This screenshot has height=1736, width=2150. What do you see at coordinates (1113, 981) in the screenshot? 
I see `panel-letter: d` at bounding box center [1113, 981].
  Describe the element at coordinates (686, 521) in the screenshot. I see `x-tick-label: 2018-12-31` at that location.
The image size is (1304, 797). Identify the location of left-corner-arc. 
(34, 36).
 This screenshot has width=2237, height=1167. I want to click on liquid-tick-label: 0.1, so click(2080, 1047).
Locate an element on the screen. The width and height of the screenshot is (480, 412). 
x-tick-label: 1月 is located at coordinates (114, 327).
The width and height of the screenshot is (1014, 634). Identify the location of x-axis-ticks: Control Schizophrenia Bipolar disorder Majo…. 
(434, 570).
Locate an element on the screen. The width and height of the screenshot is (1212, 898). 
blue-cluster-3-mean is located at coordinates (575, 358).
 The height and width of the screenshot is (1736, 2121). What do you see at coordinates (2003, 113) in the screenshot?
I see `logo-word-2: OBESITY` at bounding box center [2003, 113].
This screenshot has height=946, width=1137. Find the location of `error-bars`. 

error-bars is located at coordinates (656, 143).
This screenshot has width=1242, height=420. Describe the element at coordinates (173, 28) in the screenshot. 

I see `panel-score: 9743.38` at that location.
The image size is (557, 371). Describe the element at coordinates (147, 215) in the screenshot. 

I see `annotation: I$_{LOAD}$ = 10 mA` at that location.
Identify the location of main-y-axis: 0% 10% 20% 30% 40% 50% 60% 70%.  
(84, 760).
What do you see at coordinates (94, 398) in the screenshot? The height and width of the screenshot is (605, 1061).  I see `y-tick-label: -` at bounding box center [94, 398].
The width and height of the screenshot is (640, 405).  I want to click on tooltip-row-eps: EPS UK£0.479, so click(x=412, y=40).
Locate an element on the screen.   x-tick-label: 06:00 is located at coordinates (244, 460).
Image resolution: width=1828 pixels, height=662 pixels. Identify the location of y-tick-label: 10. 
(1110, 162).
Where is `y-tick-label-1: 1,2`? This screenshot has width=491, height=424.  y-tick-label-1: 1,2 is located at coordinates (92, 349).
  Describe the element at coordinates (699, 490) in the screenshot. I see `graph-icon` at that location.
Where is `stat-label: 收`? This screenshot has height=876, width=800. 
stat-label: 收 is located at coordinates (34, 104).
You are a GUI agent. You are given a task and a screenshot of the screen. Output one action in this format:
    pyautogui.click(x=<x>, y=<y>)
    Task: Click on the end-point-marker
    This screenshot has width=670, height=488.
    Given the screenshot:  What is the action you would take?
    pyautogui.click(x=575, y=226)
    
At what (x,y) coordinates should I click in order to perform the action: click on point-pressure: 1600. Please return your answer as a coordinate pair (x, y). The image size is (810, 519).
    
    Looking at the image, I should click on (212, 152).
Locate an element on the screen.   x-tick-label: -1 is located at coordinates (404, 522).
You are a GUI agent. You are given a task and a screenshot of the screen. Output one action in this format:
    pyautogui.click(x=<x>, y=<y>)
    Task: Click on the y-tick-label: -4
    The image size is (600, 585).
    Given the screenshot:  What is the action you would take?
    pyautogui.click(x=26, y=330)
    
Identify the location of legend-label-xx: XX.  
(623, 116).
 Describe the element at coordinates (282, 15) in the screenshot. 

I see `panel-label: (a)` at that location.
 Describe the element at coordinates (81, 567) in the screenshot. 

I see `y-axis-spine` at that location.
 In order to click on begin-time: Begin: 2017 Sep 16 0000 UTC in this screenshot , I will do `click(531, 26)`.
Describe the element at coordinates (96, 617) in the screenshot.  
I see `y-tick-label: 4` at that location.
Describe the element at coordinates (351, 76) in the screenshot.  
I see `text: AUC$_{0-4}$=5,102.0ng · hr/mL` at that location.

ABOUT THIS TASK:
Please pull out every line of the entries above that contains the word "should", matching case exactly.

RESULT FOR THIS EXERCISE:
At what (x,y) coordinates should I click in order to perform the action: click on point-pressure: 1600. Please return your answer as a coordinate pair (x, y). The image size is (810, 519).
    Looking at the image, I should click on (212, 152).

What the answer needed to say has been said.